Safflower (Carthamus tinctorius) is an annual, herbaceous plant that is commercially cultivated to extract vegetable oil from seeds.
Description Of The Safflower Plant
The safflower plants are 30 to 150 cm tall with yellow, orange or red flowers growing on globular flower heads. One branch of the plant bears about 1 to 5 flower heads with each head carrying about 15 to 20 seeds. The deep taproot system of the plant allows it to thrive well in arid environments that receive seasonal rainfall.
History Of Use Of Safflower
Safflower is one of the oldest crops grown by humans. The analysis of ancient Egyptian textiles from the 12th dynasty reveals the use of safflower dyes as coloring agents. Safflower garlands have even been found decorating the tomb of pharaoh Tutankhamun. The use of safflower later spread to Europe and from there to other parts of the world.
Production Of Safflower
The world production of safflower seeds in 2013 amounted to 718,161 tons. With a production value of 174,900 tons, Kazakhstan was the leading producer of this crop in the world in the same year. The production of safflower in Kazakhstan accounted for 24% of the total global safflower production. India and the United States ranked second and third in safflower production in 2013 with production values of 109,000 tons and 95,360 tons, respectively.
Uses Of Safflower
Traditionally, safflower was cultivated for its seeds and used to flavor foods and color textiles. Red and yellow dyes were prepared from safflower. Extracts of the plant were also used to make medicines. More recently, in the last 50 years, safflower seed vegetable oil has been extracted on a commercial basis from the harvested seeds of the plant.

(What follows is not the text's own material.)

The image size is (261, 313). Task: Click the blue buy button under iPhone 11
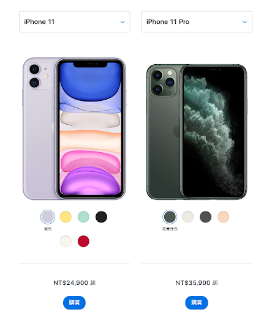click(x=74, y=303)
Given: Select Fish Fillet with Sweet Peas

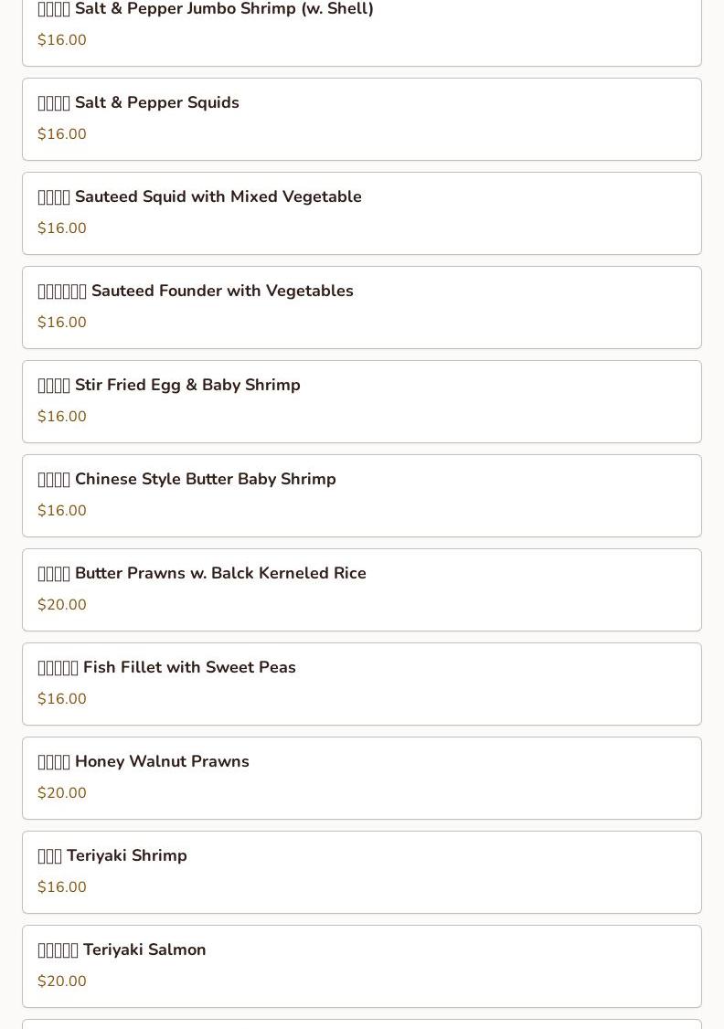Looking at the screenshot, I should (188, 668).
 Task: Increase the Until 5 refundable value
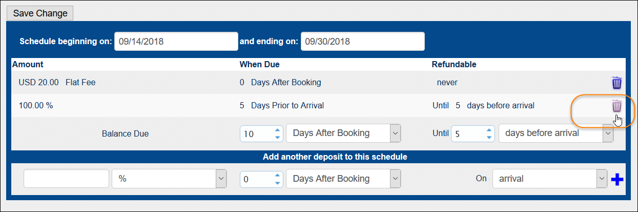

The safflower seed oil is colorless and flavorless and similar in nutritional composition to the sunflower oil. It is used for cooking, salad dressing, margarine preparation, as well as in cosmetics.
Two main varieties of safflower exist and they produce different kinds of oil. One variety produces oil that is high in monounsaturated fatty acid (oleic acid). This oil is primarily used in cooking. The other variety of safflower is high in polyunsaturated fatty acid (linoleic acid) and is mainly used in paintings.
Another lesser known use of the plant is the use of safflower seeds in cooking as a less expensive substitute for saffron.
The orange-red pigment Carthamin extracted from dried safflower flowers is used as a source of natural dye to color textiles.